Les grands espaces de Papanosh
Le groupe Papanosh célébrait la sortie de son cinquième opus « A very big lunch » par un très beau concert au Studio l’Ermitage.
Raphael Quenehen (sax), Quentin Ghomari (trompette), Sébastien Palis (piano), Thibault Celier (basse), Jeremie Piazza (batterie), Studio l’Ermitage, samedi 6 mai 2023
Le disque « A very big lunch » (Vibrant/Enja/Yellow bird) puise son inspiration dans l’œuvre de Jim Harrison, écrivain, poète, ogre affamé de grands espaces, de pêche, d’écriture et de toutes les nourritures terrestres disponibles sur notre petite planète. Plusieurs des morceaux du disque font explicitement référence à un des romans de l’écrivain américain (Dalva, Wolf, Chien brun…).
Papanosh, composé de musiciens qui n’ont pas quarante ans, existe depuis presque 20 ans. Ce qui veut dire que ces musiciens ont appris, grandi, mûri ensemble. Ils ont construit peu à peu un univers musical qui se distingue par sa vitalité exploratrice. On citera par exemple Home songs, disque avec le poète et saxophoniste new-yorkais Roy Nathanson, ou encore Prévert parade, avec le grand André Minvielle. Au fil des années, au fil des concerts, le groupe s’est distingué par son intensité joyeuse et débridée, sa capacité à faire chalouper le public. Sur Internet on trouvera de nombreux éloges sur la dimension festive du groupe, et ils sont mérités.

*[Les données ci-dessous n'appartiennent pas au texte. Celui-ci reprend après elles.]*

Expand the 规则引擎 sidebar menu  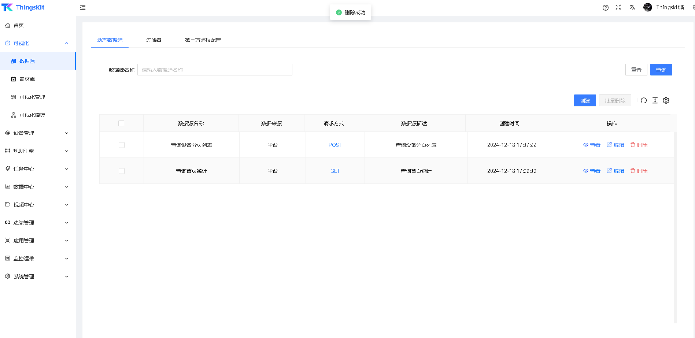click(37, 151)
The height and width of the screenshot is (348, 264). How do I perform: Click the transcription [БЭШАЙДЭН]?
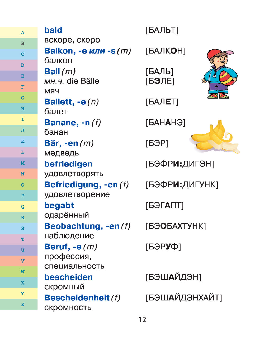pyautogui.click(x=173, y=277)
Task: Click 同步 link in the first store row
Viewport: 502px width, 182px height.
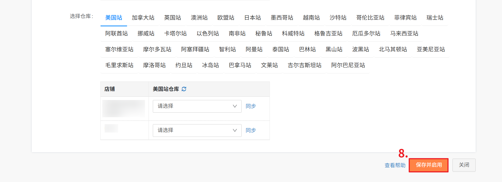Action: pyautogui.click(x=250, y=106)
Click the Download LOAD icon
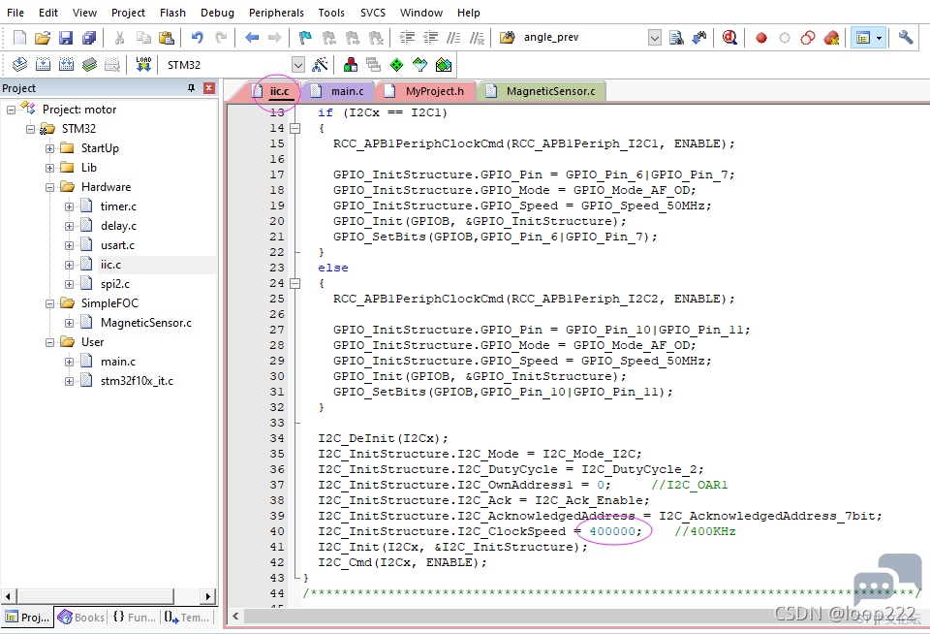Viewport: 930px width, 634px height. point(143,65)
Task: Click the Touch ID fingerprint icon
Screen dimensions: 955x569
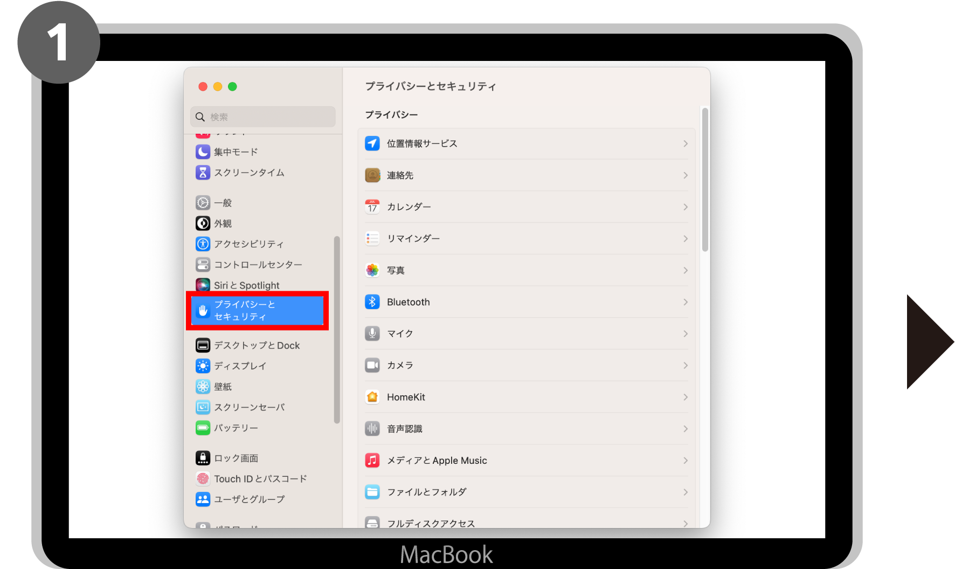Action: tap(203, 479)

Mais Papanosh ne se résume pas à cette dimension festive. Le groupe dispose d’une grande palette de couleurs et de modes de jeux. Oui, ils groovent. Mais ils savent aussi embarquer les auditeurs dans des voyages musicaux aux atmosphères subtiles. C’est ce qui apparaît de manière très claire dans le concert de ce soir. La lecture de Jim Harrison semble avoir stimulé la dimension narrative du groupe, à commencer par l’inspiration du pianiste Sébastien Palis, compositeur de tout le répertoire de ce nouveau disque.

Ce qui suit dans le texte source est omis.